February 6, 2008 by Pastor Dan.
This caught my eye in the e-mail box recently. I was tempted to scoff at their efforts but at the same time wanted to understand more of why they are profoundly skeptical about matters of faith.
“Sometimes, if you’re trying to find an answer to a problem, finding the edges, and working in from there works quite well — it’s known as approximation. Military gunnery works in the same way, overshoot, undershoot and bingo! In some topics this can be done through opposing statements. Here’s what I and my youngest son came up with—a doubters creed.
“A dubious Credo
“I do not fear God;
I fear mankind.
I do not fear my death;
I fear for my posterity.
I do not believe in Heaven or Hell;
I believe that all sentient life has a spiritual element.

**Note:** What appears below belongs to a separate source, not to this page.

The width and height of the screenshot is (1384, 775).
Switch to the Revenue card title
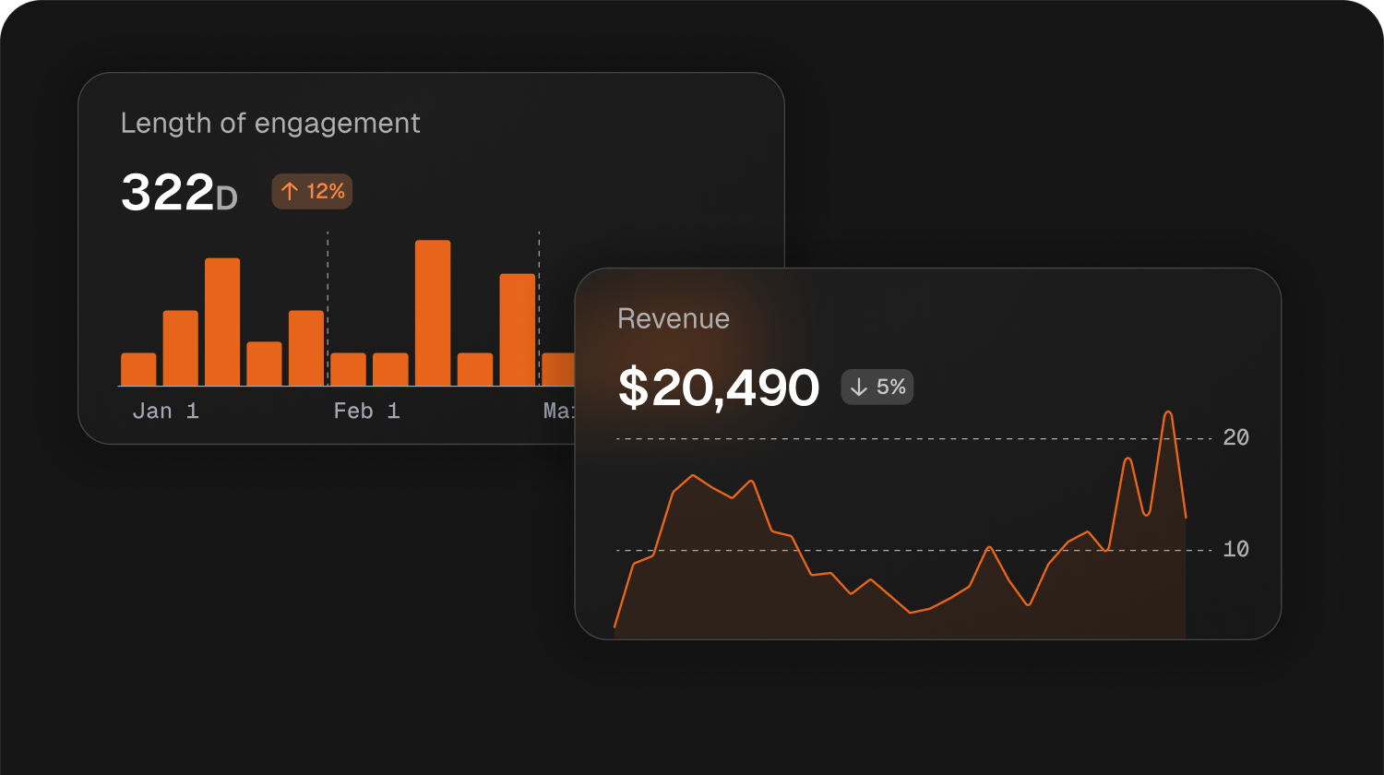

I do not believe in the concept of sin;
I believe that love, in all its forms, is the most vital part of human experience.
I do not know if any religion is “true” or “false”;
I do know that there is a greater presence outside ourselves.
I do not know if God still exists;
I do know that once I did not exist, now I do, and soon I won’t.
I must not harm anyone else;
I must live every minute as if it is my last.
I must not allow the past to cripple the future;
I must make the day of everyone I encounter better.
Amen”
For openers, these Doubters appear to think of a Credo (”I believe”) as a statement of what they observe, rather than what they put their trust in—what they believe about, not what they believe in. For them a “greater presence” is something they are “approximating”—working in from the edges of what they observe, supposing something must be there and letting that suffice.
This view of reality is an inch or two over from the man I met at a New Year’s Eve Party a few weeks ago who thinks that all spirituality is simply “brain chemicals.” He told me he is a practicing Quaker. But he is also a Doubter of one of the higher orders.
Spirituality is something that even doubters, skeptics and secular philosophers acknowledge; yet their rejection or suspicion of religious doctrines really eviscerates human spirituality: it cuts the guts out of it.
With very little effort, as on that proverbial “slippery slope,” spirituality devolves to mere sentiment, limited by consciousness—for example: your trying to live each day “as if it were your last.” (Maybe I should go see The Bucket List while it’s still around.) But I suspect that a lot of loud, young, male, speeding pickup-drivers would be even more self-absorbed and rude and violent if they really believed that today was their “last day.” If you don’t fear death or God, Heaven or Hell, then why not just do whatever brings me instant gratification because, after all, this might be my last day on earth!?
Spiritual uncertainty, or a lack of spiritual consciousness, is clearly expressed here over and over: “I do not know . . .” Perhaps that phrase is offered as a mark of spiritual humility. But it doesn’t nearly approximate human experience. It lets humanity off the hook quite easily. It misses the moral mark by a mile. I do not always know, for example, if my actions today are in fact hurting someone else, rather than making other people’s day “better.” And if I do not know, then I am not responsible, right? Think of the long-term effects of greed, waste, and environmental damage of which generations of moral people were completely unaware while they sentimentalized the act of making somebody’s day better.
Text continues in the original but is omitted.